July 30, 2025

DON’T FORGET BILL WALSH’S OTHER ACHIEVEMENTS

In addition to once dressing up as a bell boy and greeting his team at the door of their hotel once, Bill Walsh should also be remembered for his pioneering work in another important field: video game football.

It was a far piece better than Sega’s “College Football National Championship,” mostly because it was simpler and you couldn’t win every game by running the toss sweep with Jerome Bettis. (Damn you, Cuddles Swindle. Damn you and Jerome to hell.) You got scouting reports from Bill on each team. You got 360 degrees of replay. You got, as you might have guessed, glorious amounts of passing yards. And of course, it also featured, per video game rules of engagement, an unstoppable Bo Jackson bent on destroying the world with his cleats.

BILL WALSH: 1931-2007


Bill Walsh: 1931-2007.

Bill Walsh, pro and college football coach and inventor of the West Coast offense, dead at 75.

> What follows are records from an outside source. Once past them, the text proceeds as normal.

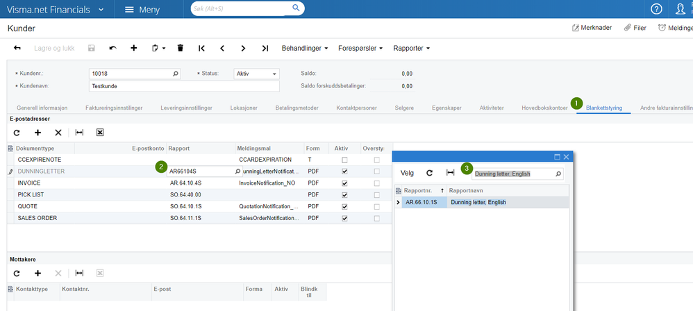This screenshot has width=693, height=311.
Task: Expand the Behandlinger menu
Action: (x=306, y=49)

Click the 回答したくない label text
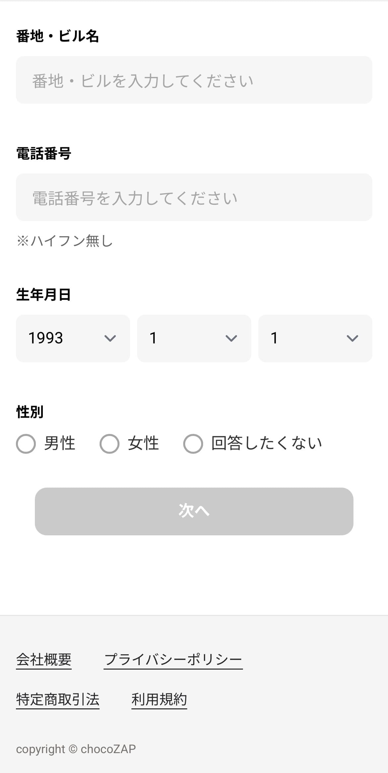[267, 443]
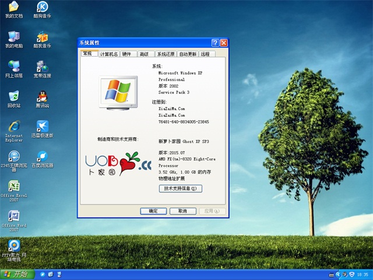Open 酷狗音乐 desktop icon

(x=42, y=8)
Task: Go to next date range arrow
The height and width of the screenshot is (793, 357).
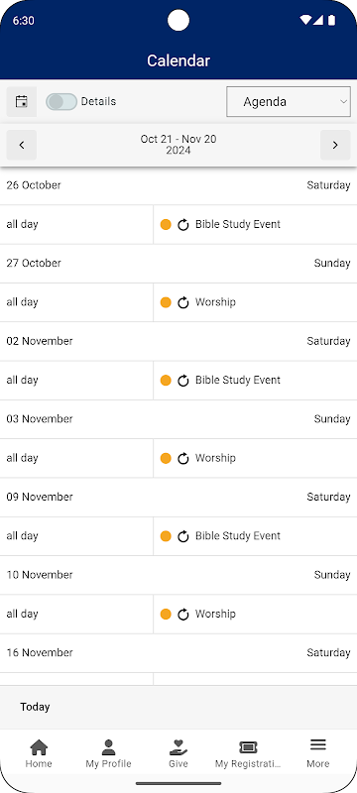Action: (x=335, y=145)
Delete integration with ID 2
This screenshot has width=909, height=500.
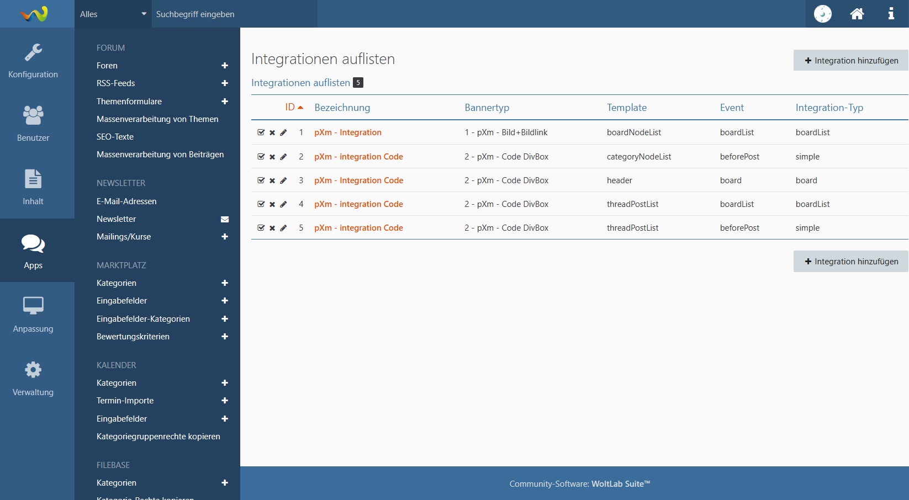point(272,157)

Walsh did attain legendary status as a head coach in the pros, but Walsh’s collegiate resume did include a 17-17-1 stint at Stanford. His greatest legacy, the short-pass, horizontal-stretch West Coast offense, has had a limited impact on the collegiate level in its pure form, most likely because of its demanding precision and reliance on extremely aggressive NFL defenses working against it. Many of the phantom fakes and quick moves of the system anticipate elite talent working against it; at the collegiate level, that’s simply not the norm. And the pinpoint hooks and slants of the passing attack elude the grasp of most college qbs.

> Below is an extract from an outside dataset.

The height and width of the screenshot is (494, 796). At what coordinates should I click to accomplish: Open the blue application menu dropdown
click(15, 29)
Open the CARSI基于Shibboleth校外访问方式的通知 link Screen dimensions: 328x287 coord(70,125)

The basic nuts and bolts of the system, though, have certainly found their way into the collegiate playcalling lexicon. The Northwestern spread and the spread option both rely on quick passes on short routes combined with frequent screen/draw plays to keep the defense discombobulated. These ideas have long been in place in football, but never have they been so eloquently articulated in a single system as in the hands of Bill Walsh during his tenure with the 49ers.

The simplicity was lethal, as anyone who’s ever watched a defense bled to death off draws, counters, and quick slants and four yard hitch routes will testify. Bill Callahan, Paul Hackett, and even non-Walsh-tree coaches like Charlie Weis owe their offensive legerdemain to the San Francisco professor. Walsh also became famous for scripting his first 15 to 20 plays, a practice now commonplace with most offensive coordinators even at the college level.

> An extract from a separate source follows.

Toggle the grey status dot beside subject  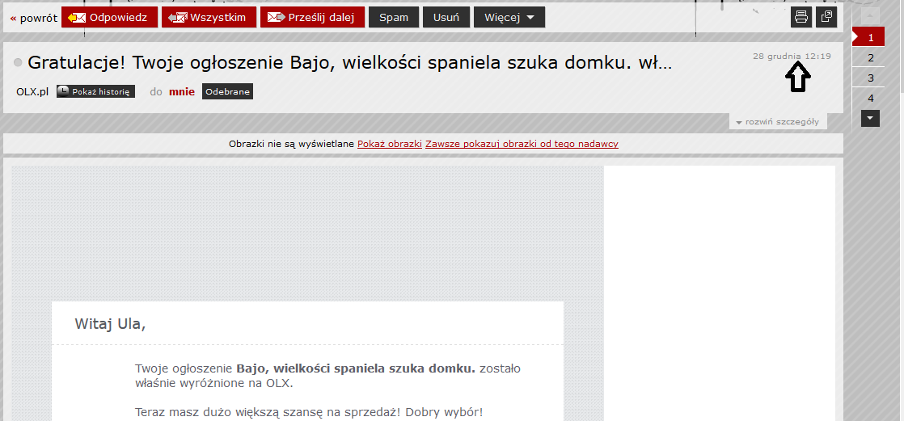[19, 63]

At his best, Bill Walsh did the work of a gridiron mathematician, icily dissecting defenses and seeing space and opportunity where others merely saw risk. He was, for a great long while, football’s most beautiful mind, and his system a balletic refutation of the charge that football was a sport of brute over brains. Critics often claimed he saw himself as a genius. If his professional record was any indication, he was correct.

THE LEE CORSO SKIN TONE WATCH

Do you have enough plastic sheeting? It’s an essential part of your family’s preparedness for college football season with many uses: makeshift tailgating shelter, sturdy foodwrap, and a handy sanitary flooring you may put around your vomit perimeter during those long buildups to night games.

Just another reminder from the Department of Homeland Security, who reminds you cheerfully that any instant, someone is thinking about vaporizing you and everything you know and love. Be vigilant. Be concerned. And be happy.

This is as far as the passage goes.